In recent decades, various research groups have focused their efforts on functionalizing organometallic complexes with bioactive fragments (as part of bioorganometallic chemistry) given their remarkable and diverse therapeutic properties, including anticancer [[27], [28], [29]], antiparasitic [30], antioxidant [31], etc. In this context, the organometallic ferrocenyl fragment possesses outstanding electronic properties (reversible redox couple Fe(III)/Fe(II) ferricinium/ferrocene), synthetic adaptability, low toxicity, stability in air and in aqueous media, as well as great compatibility with biological media, being an interesting alternative to be used in the modification of bioactive molecules [[32], [33], [34]]. Concerning organometallic inhibitors of 5-LOX, our research group has reported the first examples of ferrocenyl derivatives functionalized with catechol fragments (present in the NDGA inhibitor) linked by a thiazole heterocyclic spacer [35], which presented a powerful inhibition against 5-LOX with an IC50 of 0.87 μM, comparable with the commercial drug zileuton (IC50 = 0.92 μM). Through in-silico, in-vitro and electrochemical studies, it was possible to associate this inhibitory potency with a cooperative redox mechanism (reduction of catalytic iron to its inactive Fe(II) state). Additionally, recent studies of ferrocene and ferrocenyl precursors (aldehyde, carboxylic acid, and amine) on the 5-LOX inhibition have demonstrated that only the carboxylic acid complex has a mixed inhibition with an IC50 of 2.5 μM, concluding that both the presence of the organometallic and inhibitory pharmacophore fragments of 5-LOX play a cooperative role in enzyme inhibition [36].

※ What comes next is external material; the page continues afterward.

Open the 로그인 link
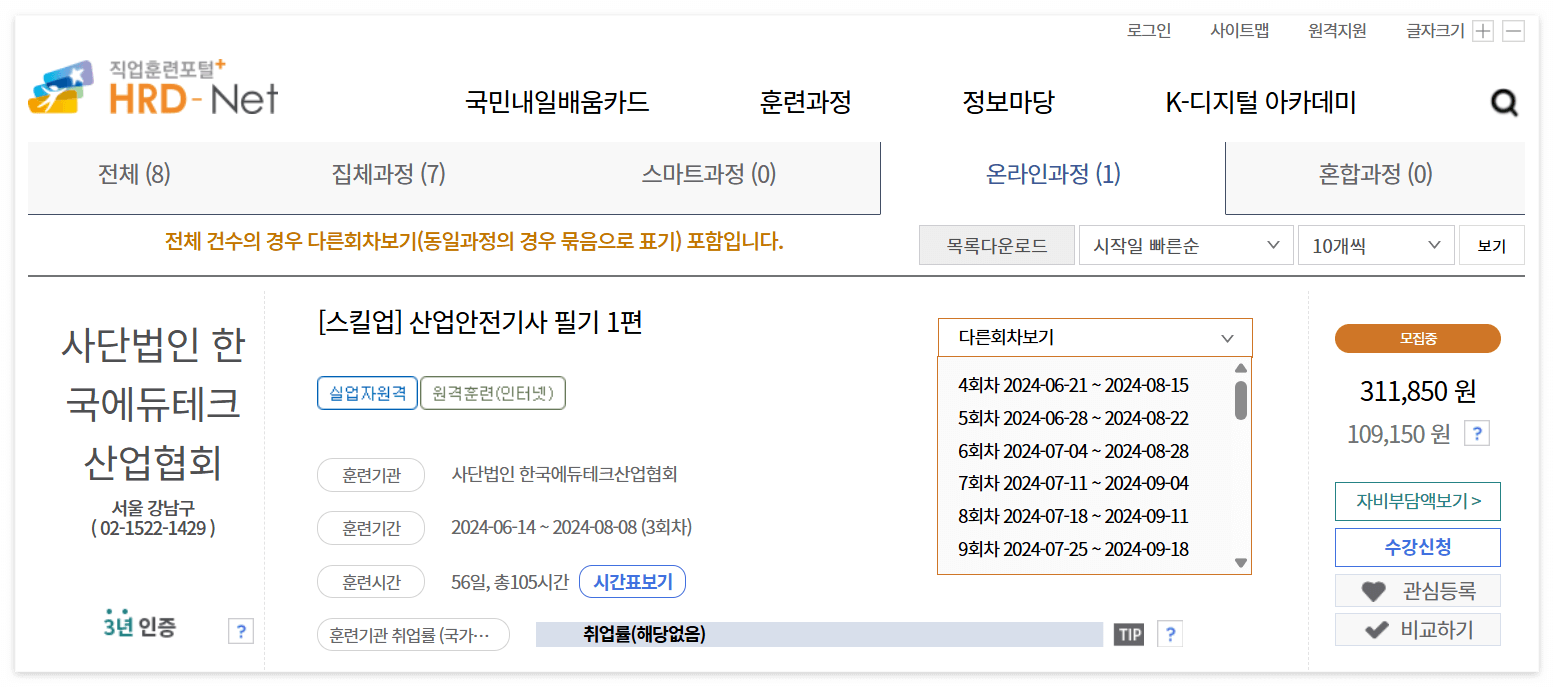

In this contribution, we synthesized ferrocenyl Schiff base complexes with a phenolic moiety (catechol and vanillin) to study their potential application as inhibitors of 5-human lipoxygenase (5 h-LOX). DPPH and FRAP essays, as well as, kinetic studies were used to elucidate the inhibition mechanism, while electrochemical measurements confirmed that the inhibitory activity is due to the complex-enzyme interaction instead of hydrolysis products.